Collected data entries:
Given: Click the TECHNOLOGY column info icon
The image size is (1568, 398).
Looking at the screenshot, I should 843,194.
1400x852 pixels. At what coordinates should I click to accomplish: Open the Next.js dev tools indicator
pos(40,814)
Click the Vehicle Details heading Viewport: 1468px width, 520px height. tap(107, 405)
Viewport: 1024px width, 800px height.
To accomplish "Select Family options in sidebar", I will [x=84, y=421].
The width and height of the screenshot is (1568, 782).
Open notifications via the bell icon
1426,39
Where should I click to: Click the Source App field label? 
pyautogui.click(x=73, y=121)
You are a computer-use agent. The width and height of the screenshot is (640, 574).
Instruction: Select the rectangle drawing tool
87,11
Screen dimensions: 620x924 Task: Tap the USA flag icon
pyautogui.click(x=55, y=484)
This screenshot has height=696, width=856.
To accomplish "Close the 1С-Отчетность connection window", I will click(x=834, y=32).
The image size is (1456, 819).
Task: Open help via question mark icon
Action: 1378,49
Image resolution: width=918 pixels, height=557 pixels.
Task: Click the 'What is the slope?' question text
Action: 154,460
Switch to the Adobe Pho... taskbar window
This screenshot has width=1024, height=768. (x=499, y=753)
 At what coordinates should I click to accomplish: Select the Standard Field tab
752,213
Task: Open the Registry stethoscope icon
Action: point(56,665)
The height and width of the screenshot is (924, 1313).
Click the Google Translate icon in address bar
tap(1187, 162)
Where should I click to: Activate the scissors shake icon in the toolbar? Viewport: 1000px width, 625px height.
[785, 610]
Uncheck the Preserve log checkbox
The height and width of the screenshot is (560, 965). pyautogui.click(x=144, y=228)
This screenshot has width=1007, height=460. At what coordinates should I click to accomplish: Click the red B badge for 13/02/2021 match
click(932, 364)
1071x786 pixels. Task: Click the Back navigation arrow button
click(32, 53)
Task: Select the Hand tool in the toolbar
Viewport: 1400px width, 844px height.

Exercise description: Copy out the range of lines above starting at the line with "Click the Vehicle" and ending at the line with "You are a computer-use", exactly and including both.

Written solution:
Click the Vehicle Details heading Viewport: 1468px width, 520px height. tap(107, 405)
Viewport: 1024px width, 800px height.
To accomplish "Select Family options in sidebar", I will [x=84, y=421].
The width and height of the screenshot is (1568, 782).
Open notifications via the bell icon
1426,39
Where should I click to: Click the Source App field label? 
pyautogui.click(x=73, y=121)
You are a computer-use agent. The width and height of the screenshot is (640, 574).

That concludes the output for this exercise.